_Task directions_. Pull every line with "window" from the material.
────
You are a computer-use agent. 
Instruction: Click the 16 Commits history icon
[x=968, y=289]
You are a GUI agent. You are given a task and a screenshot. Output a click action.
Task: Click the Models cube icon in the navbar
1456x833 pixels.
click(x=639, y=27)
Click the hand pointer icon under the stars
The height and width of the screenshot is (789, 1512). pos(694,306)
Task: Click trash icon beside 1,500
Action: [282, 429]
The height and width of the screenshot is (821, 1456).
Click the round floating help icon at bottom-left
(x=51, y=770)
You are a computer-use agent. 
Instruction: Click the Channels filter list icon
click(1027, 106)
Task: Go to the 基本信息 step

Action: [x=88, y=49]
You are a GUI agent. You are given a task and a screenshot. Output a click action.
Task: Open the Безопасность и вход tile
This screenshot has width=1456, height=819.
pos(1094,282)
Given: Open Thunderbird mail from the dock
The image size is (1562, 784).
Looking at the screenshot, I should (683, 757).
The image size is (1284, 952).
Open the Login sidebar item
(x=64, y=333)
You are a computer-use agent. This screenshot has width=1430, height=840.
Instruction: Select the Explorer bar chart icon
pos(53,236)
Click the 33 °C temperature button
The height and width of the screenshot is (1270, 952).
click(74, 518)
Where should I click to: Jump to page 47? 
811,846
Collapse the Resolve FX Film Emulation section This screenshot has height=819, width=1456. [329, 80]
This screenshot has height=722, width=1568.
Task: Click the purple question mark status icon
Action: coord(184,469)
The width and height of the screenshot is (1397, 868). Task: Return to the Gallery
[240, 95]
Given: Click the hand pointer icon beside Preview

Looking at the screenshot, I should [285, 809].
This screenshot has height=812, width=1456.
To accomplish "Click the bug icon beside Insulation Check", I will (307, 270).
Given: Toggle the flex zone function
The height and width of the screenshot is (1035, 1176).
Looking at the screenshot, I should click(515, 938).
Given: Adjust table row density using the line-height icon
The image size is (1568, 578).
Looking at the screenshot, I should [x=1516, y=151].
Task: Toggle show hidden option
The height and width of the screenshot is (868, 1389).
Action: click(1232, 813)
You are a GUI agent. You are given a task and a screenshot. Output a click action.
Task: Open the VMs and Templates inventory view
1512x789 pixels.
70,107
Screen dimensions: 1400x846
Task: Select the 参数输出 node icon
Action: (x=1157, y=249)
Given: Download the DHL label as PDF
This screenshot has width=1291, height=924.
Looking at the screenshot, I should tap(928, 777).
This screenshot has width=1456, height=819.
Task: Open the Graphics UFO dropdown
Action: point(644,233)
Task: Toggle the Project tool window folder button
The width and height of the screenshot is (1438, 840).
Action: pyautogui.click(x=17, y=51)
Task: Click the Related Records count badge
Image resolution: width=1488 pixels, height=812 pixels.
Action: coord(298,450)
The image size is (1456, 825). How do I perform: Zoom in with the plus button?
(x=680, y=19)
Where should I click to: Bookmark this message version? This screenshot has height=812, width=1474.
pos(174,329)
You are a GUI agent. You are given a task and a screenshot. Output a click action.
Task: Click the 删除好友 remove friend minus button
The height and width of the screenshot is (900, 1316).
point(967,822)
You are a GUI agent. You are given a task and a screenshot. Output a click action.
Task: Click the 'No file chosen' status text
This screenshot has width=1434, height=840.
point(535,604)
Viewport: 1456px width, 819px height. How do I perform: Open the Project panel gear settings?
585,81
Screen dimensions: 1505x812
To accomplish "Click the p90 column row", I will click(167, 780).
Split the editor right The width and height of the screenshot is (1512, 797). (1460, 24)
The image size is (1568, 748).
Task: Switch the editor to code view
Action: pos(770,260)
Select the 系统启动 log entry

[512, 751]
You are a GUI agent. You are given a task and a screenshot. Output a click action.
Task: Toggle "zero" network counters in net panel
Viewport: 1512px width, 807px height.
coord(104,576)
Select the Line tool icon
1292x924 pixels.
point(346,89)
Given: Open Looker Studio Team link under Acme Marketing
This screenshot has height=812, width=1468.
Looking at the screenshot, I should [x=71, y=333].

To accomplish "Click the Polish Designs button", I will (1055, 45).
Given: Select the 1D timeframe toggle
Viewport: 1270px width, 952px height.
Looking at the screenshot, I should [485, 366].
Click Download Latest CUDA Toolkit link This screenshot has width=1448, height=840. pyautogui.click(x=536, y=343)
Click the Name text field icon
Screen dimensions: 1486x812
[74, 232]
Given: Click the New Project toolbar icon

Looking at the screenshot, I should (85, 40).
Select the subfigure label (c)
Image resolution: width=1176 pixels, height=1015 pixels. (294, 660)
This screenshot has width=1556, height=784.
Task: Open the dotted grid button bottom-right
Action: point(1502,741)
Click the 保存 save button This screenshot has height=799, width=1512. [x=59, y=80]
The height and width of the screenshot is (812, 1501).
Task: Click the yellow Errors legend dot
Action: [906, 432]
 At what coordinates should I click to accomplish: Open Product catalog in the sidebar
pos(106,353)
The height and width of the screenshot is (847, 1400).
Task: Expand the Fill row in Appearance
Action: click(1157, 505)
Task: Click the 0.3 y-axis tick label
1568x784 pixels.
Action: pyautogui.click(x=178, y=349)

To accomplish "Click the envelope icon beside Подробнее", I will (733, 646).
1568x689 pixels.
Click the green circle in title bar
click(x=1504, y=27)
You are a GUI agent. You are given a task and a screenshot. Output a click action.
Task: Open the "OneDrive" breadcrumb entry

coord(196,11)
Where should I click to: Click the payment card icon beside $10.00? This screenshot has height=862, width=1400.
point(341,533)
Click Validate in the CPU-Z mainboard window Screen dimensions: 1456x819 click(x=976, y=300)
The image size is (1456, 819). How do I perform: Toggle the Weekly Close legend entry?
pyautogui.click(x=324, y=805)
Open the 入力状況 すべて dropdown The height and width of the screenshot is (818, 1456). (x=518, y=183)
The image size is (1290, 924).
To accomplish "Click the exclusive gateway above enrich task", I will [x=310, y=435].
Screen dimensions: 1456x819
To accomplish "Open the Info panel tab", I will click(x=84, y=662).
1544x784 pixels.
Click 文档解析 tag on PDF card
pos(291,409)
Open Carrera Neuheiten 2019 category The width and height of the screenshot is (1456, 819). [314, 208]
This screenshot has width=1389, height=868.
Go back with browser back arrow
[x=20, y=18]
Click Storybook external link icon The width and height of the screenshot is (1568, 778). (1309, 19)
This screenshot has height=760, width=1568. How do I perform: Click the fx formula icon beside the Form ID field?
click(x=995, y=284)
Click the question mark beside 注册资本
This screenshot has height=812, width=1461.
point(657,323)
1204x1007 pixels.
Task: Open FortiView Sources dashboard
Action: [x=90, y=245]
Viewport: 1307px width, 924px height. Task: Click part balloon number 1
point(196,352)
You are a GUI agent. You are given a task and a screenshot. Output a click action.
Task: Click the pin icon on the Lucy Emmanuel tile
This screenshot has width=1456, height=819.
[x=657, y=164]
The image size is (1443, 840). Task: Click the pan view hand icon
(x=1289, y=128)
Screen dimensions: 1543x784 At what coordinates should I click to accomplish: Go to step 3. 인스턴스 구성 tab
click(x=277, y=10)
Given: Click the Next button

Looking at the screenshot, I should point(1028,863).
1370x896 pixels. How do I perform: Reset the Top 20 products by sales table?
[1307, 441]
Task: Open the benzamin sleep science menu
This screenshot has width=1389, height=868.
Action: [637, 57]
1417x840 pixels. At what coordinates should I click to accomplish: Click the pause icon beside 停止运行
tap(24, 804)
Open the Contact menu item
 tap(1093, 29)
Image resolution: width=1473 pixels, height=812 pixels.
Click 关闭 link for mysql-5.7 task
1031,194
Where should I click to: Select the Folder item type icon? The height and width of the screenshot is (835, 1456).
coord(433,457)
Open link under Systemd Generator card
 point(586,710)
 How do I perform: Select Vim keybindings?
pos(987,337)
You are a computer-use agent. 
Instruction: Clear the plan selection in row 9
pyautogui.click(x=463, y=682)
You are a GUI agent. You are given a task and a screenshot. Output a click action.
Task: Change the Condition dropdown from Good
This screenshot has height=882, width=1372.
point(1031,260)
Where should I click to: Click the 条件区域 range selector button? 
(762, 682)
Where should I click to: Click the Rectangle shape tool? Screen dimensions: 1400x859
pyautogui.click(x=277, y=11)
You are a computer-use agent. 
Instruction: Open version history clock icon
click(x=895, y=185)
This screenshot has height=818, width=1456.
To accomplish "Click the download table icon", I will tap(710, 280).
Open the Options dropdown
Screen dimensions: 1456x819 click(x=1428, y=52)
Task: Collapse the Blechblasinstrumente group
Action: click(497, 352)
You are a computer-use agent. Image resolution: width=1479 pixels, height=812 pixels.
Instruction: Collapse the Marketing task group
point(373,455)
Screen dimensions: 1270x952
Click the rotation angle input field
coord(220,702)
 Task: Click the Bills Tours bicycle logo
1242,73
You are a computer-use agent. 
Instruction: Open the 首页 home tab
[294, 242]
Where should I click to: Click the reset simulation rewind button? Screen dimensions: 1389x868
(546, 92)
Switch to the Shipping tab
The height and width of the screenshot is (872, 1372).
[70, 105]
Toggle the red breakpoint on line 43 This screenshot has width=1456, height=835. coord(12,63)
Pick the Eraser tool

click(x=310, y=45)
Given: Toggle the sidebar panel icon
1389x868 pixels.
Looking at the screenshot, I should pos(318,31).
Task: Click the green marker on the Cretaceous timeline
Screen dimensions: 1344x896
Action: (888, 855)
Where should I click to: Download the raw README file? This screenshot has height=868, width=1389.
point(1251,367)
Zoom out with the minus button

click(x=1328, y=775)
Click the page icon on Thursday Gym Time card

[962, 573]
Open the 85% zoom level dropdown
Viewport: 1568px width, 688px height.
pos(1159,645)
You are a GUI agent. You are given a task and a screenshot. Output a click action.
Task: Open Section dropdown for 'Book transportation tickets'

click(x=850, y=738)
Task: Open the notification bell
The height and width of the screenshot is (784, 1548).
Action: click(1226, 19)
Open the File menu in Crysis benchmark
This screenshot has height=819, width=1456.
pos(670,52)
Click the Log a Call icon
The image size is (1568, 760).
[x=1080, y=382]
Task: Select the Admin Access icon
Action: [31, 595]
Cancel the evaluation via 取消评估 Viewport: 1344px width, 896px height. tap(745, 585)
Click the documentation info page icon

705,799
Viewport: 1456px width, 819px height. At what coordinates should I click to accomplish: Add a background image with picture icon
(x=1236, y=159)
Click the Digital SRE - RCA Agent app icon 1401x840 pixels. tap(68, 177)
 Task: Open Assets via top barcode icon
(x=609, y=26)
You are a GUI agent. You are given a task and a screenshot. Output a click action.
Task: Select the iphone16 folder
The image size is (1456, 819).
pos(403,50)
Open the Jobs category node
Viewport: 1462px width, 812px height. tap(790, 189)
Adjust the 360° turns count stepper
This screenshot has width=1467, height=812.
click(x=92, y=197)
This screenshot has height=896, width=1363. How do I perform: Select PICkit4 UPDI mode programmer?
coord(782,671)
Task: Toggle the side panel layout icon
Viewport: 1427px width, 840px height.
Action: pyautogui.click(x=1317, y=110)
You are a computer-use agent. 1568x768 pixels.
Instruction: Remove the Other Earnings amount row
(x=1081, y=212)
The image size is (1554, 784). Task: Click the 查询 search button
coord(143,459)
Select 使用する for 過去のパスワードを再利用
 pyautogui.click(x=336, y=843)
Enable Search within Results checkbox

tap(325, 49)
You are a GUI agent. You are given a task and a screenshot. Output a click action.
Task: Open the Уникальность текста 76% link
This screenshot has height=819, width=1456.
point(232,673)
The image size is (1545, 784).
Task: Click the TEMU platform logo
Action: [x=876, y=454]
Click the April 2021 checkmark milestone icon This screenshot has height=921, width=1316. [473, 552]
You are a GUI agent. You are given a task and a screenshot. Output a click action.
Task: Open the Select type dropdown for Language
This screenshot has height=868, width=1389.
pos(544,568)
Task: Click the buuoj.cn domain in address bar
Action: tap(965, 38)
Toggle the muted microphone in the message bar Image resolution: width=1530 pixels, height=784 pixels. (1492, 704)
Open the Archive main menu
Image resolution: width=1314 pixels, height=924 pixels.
────
_The completed task_.
Task: Toggle the Project tool window folder button
Click Validate in the CPU-Z mainboard window Screen dimensions: 1456x819 click(x=976, y=300)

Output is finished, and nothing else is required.